-- Opening Marker --
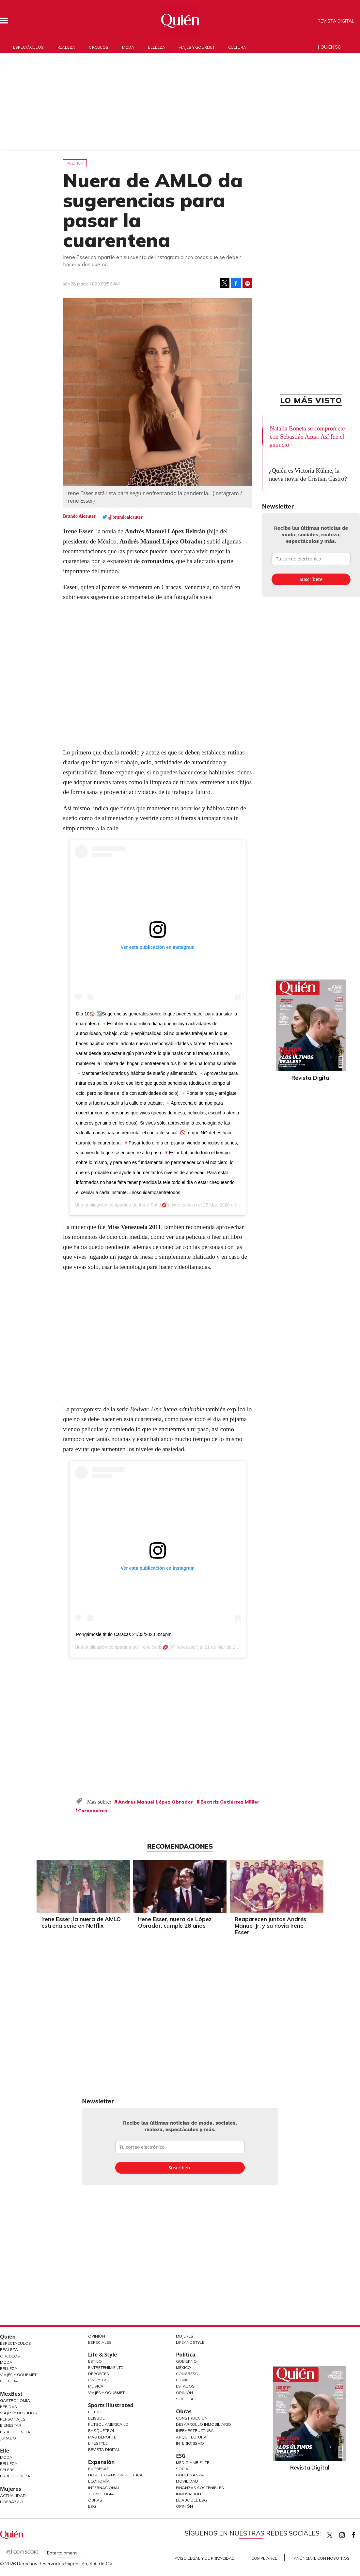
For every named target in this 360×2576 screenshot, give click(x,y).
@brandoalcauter (125, 517)
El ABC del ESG (191, 2500)
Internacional (104, 2487)
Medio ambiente (192, 2462)
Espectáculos (28, 47)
-- Closing Marker --
INSTRUCTIONS TO FOLLOW =>
Output all the entries exactly, minus any pictures.

WRITTEN SOLUTION =>
For every named target in this 360×2576 screenshot, give click(x,y).
@brandoalcauter (125, 517)
El ABC del ESG (191, 2500)
Internacional (104, 2487)
Medio ambiente (192, 2462)
Espectáculos (28, 47)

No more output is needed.